Feedback from readers
Last week, I stated my belief that most TTC workers recognize their toppriority is moving people — despite contrary appearances when riderswere stranded by the transit strike of April 26.
Last week, I stated my belief that most TTC workers recognize their top priority is moving people — despite contrary appearances when riders were stranded by the transit strike of April 26. Some readers see it differently.
Michael Forest of Toronto writes, “The majority of transit workers I have encountered in my 25 odd years of taking the TTC in Toronto are discourteous. Every rider I know has many stories about how the TTC employees they encounter are unpleasant, sometimes rude, rarely helpful and, on the whole, unapproachable.

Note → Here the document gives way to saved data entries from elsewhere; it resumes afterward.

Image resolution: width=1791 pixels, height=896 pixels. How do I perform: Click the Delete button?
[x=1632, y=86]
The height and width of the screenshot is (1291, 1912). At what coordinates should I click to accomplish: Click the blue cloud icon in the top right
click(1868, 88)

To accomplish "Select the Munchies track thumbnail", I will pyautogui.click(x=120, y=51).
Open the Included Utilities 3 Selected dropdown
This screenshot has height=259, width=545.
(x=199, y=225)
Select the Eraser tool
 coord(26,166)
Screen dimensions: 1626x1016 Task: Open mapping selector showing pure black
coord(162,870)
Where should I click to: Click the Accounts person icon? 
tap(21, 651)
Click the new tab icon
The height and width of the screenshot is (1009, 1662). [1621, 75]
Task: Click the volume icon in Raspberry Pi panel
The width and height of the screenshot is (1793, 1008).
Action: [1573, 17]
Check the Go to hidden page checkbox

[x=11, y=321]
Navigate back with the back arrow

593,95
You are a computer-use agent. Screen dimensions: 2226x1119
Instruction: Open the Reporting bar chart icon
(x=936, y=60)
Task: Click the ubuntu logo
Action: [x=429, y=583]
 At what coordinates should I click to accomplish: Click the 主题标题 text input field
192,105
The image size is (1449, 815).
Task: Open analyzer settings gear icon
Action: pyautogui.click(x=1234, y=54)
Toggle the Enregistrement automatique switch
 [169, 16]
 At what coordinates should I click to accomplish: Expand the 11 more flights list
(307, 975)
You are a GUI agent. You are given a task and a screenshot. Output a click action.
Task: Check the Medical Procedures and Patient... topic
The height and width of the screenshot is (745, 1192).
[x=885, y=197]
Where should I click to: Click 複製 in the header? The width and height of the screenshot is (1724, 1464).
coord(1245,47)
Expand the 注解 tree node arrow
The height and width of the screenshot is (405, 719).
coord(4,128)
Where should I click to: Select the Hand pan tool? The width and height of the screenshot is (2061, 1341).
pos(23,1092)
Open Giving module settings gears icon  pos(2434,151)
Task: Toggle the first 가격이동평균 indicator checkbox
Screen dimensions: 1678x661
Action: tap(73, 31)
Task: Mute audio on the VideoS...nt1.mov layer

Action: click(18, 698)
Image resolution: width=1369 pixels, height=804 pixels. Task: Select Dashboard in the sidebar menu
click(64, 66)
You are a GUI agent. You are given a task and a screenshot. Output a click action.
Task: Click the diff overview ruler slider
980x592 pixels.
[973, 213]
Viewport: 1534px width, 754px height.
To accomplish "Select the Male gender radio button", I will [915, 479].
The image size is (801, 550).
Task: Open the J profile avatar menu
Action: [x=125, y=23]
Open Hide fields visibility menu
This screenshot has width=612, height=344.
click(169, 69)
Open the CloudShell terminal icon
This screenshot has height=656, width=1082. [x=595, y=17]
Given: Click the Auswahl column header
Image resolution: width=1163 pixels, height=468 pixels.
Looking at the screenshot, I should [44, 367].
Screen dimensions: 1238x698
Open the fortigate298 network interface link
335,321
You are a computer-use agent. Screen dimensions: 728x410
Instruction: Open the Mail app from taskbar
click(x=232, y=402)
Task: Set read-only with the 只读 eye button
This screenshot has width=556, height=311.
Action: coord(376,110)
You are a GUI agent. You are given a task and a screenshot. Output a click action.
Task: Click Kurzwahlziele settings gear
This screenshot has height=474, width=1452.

“I believe this issue stems from a couple problems in our society: One (is that) people end up in jobs they do not want. If you do not like dealing with people, do not take a job in customer service. If you have to take a job in customer service because you cannot find anything else, then deal with it … do not take out your problems on patrons.”
Tony Rauchberger of Toronto writes that after TTC employees were legislated back to work, the media “painted the response from customers as being understanding and hospitable in the aftermath. I myself am a huge supporter of workers’ rights and have been polite and respectful to compensate for recent struggles. Unfortunately, I have not received the same response from TTC staff in return.”
He worries that poor service indicates a much larger problem: “Lack of funds, lack of effort and leadership at the federal, provincial AND municipal levels have created a situation among workers that may be difficult to reverse. Coming from a long-standing customer who has a vested interest in saving the environment, I have lost faith in the TTC and I have lost faith in the government’s reputed environmental conscience.”
Krystyna Czerska of Etobicoke points out, “Common courtesy applies to everybody and every profession. Maybe we should start teaching this subject in schools.”
William LeMasurier of Scarborough sent me many examples of TTC employees serving customers in exemplary, but also unacceptable, ways. He writes, “My experience has shown that roughly 10 to 15 per cent of the drivers and employees of the TTC are well-meaning … and understand that they are in a position of customer service and do their best to greet customers, announce stops (and) drive safely.” He adds, “The remaining percentage of TTC staffers display indifference to the riders, discourtesy or out-and-out contempt for those who provide the need for their services each day.”
Debbie Saunders of Toronto agreed with my suggestion that riders be courteous to TTC workers regardless of the return treatment, but she replies, “Transit employees should also be held accountable to treat all their riders, (their customers) with genuine courtesy!”